* **SHORT EXERCISE**
Repeat the rows from the line containing "Where should I click to: Open 城市供用气合同" through the end of the rows, including both.

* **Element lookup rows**

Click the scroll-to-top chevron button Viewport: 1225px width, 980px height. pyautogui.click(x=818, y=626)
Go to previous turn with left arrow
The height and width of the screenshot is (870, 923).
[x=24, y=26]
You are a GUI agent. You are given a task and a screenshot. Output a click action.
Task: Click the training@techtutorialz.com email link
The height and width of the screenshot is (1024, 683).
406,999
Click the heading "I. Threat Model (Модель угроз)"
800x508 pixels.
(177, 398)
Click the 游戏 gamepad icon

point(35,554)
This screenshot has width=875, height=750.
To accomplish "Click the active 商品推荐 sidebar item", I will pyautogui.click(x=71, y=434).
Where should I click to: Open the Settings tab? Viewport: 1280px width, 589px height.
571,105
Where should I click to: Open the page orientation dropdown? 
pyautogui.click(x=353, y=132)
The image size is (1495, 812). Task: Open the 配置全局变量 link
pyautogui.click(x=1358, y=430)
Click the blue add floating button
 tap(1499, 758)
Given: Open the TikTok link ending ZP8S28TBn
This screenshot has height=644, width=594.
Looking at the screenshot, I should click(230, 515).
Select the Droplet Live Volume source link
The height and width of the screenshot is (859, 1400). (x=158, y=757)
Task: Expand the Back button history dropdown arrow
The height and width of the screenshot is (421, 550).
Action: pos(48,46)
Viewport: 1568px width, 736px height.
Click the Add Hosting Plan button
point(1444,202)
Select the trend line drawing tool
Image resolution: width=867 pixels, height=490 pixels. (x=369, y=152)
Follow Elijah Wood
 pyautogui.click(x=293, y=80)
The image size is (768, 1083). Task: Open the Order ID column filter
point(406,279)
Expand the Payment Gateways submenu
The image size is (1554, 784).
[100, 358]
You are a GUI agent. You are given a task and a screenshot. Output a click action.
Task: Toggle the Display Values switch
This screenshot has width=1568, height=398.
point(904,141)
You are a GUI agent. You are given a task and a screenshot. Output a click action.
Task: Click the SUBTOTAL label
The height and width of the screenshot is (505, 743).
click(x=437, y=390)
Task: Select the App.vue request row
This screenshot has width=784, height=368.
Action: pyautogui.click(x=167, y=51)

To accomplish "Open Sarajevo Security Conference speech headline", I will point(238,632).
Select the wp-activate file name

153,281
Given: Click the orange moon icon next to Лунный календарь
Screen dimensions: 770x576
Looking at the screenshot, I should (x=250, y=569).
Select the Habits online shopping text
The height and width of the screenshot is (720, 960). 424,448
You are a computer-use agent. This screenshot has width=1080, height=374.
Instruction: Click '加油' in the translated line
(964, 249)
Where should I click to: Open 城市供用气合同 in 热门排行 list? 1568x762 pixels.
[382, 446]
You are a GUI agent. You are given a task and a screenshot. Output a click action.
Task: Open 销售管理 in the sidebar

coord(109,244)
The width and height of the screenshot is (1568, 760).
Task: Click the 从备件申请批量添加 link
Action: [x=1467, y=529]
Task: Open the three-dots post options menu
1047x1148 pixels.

* **RESULT FOR THIS EXERCISE**
Where should I click to: Open 城市供用气合同 in 热门排行 list? 1568x762 pixels.
[382, 446]
You are a GUI agent. You are given a task and a screenshot. Output a click action.
Task: Open 销售管理 in the sidebar

coord(109,244)
The width and height of the screenshot is (1568, 760).
Task: Click the 从备件申请批量添加 link
Action: [x=1467, y=529]
Task: Open the three-dots post options menu
1047x1148 pixels.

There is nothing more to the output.